# EXCERPT PROVIDED
In recognition that the inherent right of every member of the human family to dignity and respect serves as the foundation of freedom, justice, and tranquility in the state of Utah, as well as the United States of America and the world; and in recognition that this right also frames the shared responsibilities of individuals, organizations, and governments; and inspired by the Declaration of Independence, the Constitution of the United States, and the Universal Declaration of Human Rights, the Utah Citizens’ Counsel (UCC) articulates the following statement of rights as the frame work for UCC policy positions.

Article 1: All Utahns, regardless of race, color, ethnicity, religion, gender and gender identity, language, disability, political preference, age, birth status, military status, or other status, are entitled equally to dignity and respect as human beings and to equitable treatment under the law.

Article 2: All Utahns, young and old, have the right to live and thrive in a healthy environment that includes clean air, land, and water, and share in the responsibility to pass that healthy environment on to succeeding generations.

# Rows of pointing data
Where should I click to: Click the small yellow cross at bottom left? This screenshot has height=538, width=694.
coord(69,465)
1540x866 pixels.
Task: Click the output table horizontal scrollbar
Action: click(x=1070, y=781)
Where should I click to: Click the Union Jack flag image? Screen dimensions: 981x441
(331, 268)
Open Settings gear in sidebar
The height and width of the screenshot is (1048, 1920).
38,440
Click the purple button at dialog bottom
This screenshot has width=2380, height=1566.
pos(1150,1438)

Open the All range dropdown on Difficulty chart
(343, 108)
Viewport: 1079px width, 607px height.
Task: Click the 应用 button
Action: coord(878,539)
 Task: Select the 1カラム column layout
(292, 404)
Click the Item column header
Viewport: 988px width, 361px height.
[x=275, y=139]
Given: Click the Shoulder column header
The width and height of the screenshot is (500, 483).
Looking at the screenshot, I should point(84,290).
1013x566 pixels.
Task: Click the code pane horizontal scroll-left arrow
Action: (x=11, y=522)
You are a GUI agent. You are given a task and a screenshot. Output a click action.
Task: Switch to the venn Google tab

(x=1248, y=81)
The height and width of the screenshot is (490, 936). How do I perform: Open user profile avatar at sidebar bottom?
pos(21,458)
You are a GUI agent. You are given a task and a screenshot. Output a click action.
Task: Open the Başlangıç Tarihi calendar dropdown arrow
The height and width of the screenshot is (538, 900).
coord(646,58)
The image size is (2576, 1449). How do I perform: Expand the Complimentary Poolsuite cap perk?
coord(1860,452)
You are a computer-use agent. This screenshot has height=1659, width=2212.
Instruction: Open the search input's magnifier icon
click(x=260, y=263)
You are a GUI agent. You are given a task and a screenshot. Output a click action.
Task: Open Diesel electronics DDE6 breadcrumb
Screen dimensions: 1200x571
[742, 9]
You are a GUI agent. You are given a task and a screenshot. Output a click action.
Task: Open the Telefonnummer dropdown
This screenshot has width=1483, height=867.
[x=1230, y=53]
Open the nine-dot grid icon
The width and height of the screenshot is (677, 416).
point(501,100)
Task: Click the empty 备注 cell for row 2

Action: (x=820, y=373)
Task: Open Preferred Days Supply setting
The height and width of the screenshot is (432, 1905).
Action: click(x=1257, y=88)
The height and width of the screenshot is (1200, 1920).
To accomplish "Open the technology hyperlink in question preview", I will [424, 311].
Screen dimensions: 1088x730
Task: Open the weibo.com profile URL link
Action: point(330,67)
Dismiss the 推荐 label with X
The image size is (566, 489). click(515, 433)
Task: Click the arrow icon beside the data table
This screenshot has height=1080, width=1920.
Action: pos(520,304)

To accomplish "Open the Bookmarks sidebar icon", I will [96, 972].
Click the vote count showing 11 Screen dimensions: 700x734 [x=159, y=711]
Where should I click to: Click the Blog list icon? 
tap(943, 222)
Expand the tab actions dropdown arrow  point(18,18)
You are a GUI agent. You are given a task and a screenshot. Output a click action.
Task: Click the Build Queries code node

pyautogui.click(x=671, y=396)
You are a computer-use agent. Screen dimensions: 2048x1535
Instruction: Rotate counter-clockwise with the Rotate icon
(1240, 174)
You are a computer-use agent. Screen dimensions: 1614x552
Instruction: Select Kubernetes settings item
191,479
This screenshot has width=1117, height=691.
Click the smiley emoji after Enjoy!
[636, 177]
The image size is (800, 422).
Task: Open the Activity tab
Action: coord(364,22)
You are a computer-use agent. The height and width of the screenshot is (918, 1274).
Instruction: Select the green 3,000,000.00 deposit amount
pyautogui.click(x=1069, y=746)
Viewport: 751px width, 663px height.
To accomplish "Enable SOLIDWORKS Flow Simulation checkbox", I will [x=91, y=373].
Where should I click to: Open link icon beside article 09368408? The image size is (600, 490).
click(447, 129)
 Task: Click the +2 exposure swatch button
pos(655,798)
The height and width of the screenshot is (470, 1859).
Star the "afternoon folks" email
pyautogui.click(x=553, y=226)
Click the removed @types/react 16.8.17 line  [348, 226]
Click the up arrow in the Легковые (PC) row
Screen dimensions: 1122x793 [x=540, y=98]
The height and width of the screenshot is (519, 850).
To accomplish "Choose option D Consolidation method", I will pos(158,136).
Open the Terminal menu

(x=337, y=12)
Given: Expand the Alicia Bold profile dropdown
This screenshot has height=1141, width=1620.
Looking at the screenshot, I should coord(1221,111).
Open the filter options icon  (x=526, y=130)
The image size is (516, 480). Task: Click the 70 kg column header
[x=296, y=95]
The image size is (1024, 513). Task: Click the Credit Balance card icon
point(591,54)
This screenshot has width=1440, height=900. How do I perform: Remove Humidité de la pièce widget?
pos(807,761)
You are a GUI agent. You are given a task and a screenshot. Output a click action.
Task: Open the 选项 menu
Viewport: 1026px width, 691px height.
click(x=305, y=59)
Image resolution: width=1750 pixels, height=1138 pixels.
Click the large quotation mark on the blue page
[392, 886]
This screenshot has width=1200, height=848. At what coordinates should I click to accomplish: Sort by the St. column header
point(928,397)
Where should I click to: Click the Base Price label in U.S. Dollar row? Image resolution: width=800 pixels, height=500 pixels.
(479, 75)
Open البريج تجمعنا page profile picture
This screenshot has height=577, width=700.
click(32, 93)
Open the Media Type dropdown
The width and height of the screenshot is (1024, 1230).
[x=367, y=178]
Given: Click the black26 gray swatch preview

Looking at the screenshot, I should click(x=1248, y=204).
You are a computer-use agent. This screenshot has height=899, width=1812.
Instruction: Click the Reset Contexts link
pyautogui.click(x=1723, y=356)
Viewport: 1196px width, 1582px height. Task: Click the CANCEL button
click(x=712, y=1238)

# REQUESTS
1. Give the records from the line containing "Viewport: 751px width, 663px height." to the line containing "pos(655,798)" as a JSON list of strings, with one string per line and no blank lines.
2. Carry on the Utah statement of rights from where it stops.

# OUTPUTS
1.
[
  "Viewport: 751px width, 663px height.",
  "To accomplish \"Enable SOLIDWORKS Flow Simulation checkbox\", I will [x=91, y=373].",
  "Where should I click to: Open link icon beside article 09368408? The image size is (600, 490).",
  "click(447, 129)",
  " Task: Click the +2 exposure swatch button",
  "pos(655,798)"
]

2.
Article 3: All Utahns have the right to a public education that ensures literacy, numeracy, critical thinking, character development, and the capability for responsible citizenship to help secure a promising future for Utah and the United States in a complex, interdependent, and competitive world.

Article 4: All Utahns, regardless of circumstances, have the right to comprehensive, quality health care at reasonable cost that protects Utahns from the burdens of catastrophic illness or injury and the ensuing risk of bankruptcy or poverty.

Article 5: All Utahns have the right to security of person, especially freedom from physical harm and psychological abuse, whether experienced within the family or in the community at large.

Article 6: All Utahns have the right to the fundamental social support systems that assist in assuring a standard of living adequate for the well-being of both the individual and families, in all their configurations, including timely assistance in case of unemployment, disability, old age, and natural or man-made disasters.

Article 7: All Utahns have the right to transparent and ethical governance as well as effective participation in the democratic process.